It might not seem an obvious link, but writing a self care journal is part of your journey to a more sustainable life. I’ve put together some top tips about how you can get journalling and reap the benefits for your well being.
But how does writing a self care journal link to sustainability?
I’ve recently started journal writing as a means to help settle my mind before I go to sleep. For me it’s a way of expressing feelings that can otherwise preoccupy me. This type of writing fits well with my daily ritual of meditation. You might think it’s strange for me, a sustainability professional, to be writing about journalling. But to me it is part of my approach to sustainability. Sustaining myself through self care means that I can carry on with my campaigning.
What is expressive journal writing?
Journal writing is about recording personal insights, thoughts and reflections about particular personal topics. I have been exploring a technique called ‘expressive writing’. Expressive writing for me is simply to spend time writing about my feelings, those that are recurring and that could be bothering me.
Journaling, or expressive writing, was first investigated as a mechanism for self care by Professor James Pennebacker in the 1980s. His research showed that expressive writing could boost immunity and help healing. He even found that it reduced visits to the Doctor’s, improved the immune system and even decreased the time it took for wounds to heal!

-------

_GIVEN INSTRUCTION 1:_ Could you output the journaling text from "Journaling, or expressive" down to "wounds to heal!" word for word?

_EXCERPTED DATA:_
-------

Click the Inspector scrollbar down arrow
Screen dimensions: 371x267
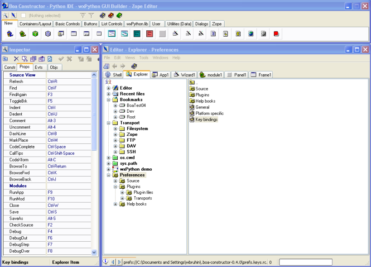tap(94, 252)
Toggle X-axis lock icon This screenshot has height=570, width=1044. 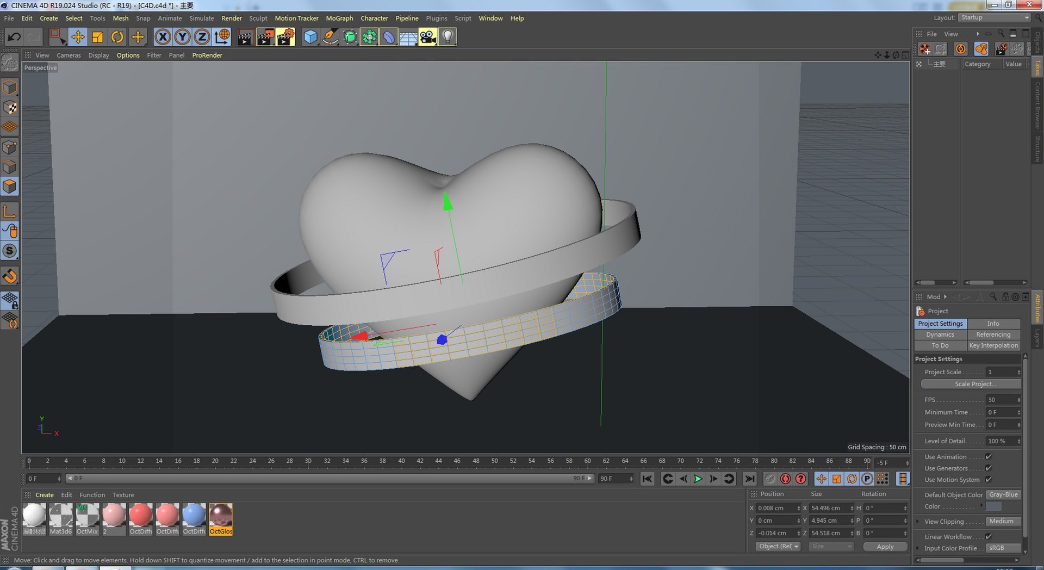click(162, 37)
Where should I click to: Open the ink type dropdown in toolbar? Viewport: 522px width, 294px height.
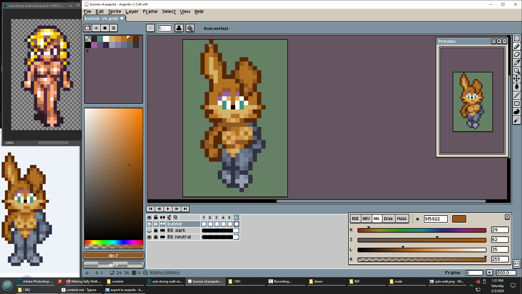coord(179,28)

-------

_GIVEN INSTRUCTION 2:_ Could you format the rows from the line containing "Where should I" down to the end of the rows as a Markdown table with the columns Line No. and Content, skipping blank lines and leaving out the pictures?

_SOLUTION 1:_
Journaling, or expressive writing, was first investigated as a mechanism for self care by Professor James Pennebacker in the 1980s. His research showed that expressive writing could boost immunity and help healing. He even found that it reduced visits to the Doctor’s, improved the immune system and even decreased the time it took for wounds to heal!

_SOLUTION 2:_
| Line No. | Content |
|---|---|
| 1 | Where should I click to: Open the ink type dropdown in toolbar? Viewport: 522px width, 294px height. |
| 2 | coord(179,28) |